After this, we moved off to Quinta do Lagoalva taste some wines. Some refreshing roses, dry whites and full bodied reds were tasted, and it was perhaps the first time I've spat (elegantly I'm sure...) - it was a bit early in the day for my fragile state. The winemakers showed us the wines they had on offer and they were an interesting bunch, later sitting down with us for lunch to sample more of their delicious wines. In addition to this we had a jaunty tour round the vineyards in a horse and cart.
Lunch was a simple but tasty affair consisting of a well-dressed salad, pork in walnut sauce, rice bejewelled with sultanas and, much to our delight, an industrial tub of praline ice cream. We finished off with a 46 year old dessert wine, thanked the Tejo winemakers (pictured above) and hopped back aboard the bus. I assumed we were homeward bound, but in fact we were making a quick stop at a cork factory.
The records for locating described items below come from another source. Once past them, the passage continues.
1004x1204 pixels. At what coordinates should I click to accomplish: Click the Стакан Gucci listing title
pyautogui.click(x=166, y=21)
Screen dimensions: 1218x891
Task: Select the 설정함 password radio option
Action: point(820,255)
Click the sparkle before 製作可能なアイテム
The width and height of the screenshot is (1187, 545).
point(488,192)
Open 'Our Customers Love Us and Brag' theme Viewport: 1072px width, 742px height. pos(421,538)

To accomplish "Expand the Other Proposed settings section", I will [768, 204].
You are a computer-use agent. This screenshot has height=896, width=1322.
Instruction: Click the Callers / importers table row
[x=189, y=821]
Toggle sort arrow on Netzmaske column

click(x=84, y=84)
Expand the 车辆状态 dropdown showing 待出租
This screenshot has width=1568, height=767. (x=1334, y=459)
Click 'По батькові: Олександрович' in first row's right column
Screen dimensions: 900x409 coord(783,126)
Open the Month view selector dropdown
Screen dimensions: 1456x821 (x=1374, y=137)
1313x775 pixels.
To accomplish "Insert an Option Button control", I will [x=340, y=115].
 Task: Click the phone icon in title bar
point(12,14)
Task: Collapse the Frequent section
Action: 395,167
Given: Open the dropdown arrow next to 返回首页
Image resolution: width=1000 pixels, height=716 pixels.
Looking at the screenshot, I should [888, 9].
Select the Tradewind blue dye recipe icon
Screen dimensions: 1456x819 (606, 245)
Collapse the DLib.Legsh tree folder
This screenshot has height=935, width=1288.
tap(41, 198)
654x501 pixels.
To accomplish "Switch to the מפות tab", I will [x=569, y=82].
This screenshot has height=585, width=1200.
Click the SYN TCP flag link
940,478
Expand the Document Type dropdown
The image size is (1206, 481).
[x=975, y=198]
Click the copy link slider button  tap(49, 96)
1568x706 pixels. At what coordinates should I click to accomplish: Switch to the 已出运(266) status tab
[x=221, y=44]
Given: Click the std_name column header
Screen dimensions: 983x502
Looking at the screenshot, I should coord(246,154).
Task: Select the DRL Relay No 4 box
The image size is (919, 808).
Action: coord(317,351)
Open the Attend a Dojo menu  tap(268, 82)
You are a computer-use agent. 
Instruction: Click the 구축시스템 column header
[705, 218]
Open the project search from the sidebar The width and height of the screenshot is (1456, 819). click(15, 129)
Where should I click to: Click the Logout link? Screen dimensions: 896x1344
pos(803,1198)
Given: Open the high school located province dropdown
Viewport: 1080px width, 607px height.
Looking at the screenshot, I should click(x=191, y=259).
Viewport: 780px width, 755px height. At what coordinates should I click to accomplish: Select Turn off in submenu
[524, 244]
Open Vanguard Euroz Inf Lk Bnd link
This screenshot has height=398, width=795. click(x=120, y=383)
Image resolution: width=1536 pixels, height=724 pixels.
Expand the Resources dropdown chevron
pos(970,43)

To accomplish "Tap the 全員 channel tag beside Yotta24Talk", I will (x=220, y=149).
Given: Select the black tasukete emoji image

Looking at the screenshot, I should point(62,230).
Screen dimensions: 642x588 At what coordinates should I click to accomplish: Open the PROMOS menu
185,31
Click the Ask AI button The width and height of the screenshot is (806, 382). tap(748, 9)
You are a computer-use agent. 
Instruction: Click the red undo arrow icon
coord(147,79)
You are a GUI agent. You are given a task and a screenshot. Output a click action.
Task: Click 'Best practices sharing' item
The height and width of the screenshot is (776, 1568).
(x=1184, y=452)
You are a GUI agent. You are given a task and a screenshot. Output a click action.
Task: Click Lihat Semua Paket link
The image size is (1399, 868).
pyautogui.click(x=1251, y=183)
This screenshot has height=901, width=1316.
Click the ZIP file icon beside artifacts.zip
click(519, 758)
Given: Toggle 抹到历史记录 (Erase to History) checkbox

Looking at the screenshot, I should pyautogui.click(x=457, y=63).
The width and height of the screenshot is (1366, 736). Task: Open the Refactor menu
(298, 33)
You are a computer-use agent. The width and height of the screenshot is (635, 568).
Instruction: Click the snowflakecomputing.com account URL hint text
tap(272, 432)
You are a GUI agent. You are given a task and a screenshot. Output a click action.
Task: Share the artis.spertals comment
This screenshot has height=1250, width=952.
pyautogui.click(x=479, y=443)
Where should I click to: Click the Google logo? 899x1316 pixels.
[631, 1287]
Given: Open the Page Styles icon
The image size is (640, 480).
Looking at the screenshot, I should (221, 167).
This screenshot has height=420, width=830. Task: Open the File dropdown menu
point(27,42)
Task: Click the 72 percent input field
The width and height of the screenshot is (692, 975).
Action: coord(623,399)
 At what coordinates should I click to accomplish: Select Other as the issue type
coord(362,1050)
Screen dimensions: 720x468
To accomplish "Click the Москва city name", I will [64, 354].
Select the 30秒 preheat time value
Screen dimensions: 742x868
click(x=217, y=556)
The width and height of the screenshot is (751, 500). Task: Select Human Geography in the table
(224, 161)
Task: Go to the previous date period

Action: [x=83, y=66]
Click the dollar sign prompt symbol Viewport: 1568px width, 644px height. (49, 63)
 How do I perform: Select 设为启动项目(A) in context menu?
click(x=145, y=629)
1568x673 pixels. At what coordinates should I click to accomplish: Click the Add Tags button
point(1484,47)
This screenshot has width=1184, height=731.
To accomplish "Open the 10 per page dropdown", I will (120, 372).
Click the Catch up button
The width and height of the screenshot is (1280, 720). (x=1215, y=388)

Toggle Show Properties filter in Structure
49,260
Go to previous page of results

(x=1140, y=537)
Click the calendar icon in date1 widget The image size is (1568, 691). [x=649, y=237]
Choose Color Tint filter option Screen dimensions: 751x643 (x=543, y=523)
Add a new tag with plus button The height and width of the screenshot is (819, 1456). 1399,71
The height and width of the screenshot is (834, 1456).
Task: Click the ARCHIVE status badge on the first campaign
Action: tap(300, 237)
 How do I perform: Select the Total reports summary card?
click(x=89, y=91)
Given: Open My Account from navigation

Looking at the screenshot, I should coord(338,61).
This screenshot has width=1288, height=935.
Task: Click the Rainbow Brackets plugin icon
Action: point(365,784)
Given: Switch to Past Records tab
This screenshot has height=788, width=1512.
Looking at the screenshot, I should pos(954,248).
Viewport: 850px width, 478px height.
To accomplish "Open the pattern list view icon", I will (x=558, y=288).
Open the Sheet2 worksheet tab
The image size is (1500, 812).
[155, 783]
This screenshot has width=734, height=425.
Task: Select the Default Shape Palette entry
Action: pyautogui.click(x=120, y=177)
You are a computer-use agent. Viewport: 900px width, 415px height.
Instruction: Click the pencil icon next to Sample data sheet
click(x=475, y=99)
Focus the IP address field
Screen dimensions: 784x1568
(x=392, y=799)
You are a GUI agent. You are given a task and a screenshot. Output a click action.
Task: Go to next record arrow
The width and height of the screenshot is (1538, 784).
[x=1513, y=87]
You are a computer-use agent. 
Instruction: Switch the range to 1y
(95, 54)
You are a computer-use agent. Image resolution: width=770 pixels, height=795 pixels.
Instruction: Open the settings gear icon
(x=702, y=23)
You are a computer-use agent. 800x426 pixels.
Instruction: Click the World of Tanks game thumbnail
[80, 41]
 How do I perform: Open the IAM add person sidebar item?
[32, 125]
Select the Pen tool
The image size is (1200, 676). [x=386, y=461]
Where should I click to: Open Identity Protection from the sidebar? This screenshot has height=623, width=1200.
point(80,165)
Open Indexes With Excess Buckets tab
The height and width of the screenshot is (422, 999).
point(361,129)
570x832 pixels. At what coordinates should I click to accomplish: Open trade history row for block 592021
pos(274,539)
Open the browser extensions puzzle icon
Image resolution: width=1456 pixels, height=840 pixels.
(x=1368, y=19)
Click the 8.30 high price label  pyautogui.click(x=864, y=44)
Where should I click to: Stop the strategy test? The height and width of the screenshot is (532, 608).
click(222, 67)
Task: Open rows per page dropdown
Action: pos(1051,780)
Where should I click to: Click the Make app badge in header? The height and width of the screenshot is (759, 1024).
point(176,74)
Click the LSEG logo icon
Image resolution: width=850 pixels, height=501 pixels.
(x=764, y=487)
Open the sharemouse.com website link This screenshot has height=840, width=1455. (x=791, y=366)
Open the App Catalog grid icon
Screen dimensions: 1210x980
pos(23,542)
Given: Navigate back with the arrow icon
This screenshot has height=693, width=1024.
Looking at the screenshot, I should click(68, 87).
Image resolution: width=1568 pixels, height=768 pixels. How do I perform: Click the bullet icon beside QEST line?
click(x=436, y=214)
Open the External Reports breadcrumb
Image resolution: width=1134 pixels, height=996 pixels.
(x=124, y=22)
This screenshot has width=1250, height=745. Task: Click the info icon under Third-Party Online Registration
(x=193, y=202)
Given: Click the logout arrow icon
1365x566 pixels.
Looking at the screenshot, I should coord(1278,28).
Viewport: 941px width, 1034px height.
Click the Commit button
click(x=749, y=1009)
It was truly an awesome sight. Piles and piles of cork stacked in neat piles covered an area as far as the eye could see. It would have made a brilliant adventure maze; having ventured down an aisle of cork it was eerily quiet, almost soundproof. We wondered what it would be like to live in a house made of cork. Carlos did a quick question and answer session which became not-so-quick. He did his best to explain to us how the cork industry have been trying to combat cork taint, in finding the best possible way to treat the cork. I got a bit distracted and wandered off, poking and prodding bits of bark here and there.
We arrived back in Lisbon, a full 9 hours later but a day well worth dragging my corpse out of bed for. I was a shell of the person I once was, but gamely soldiered on. Dinner, drinks and a bit of dancing later, I declared myself spent and was in bed by 2am. Rock n' roll.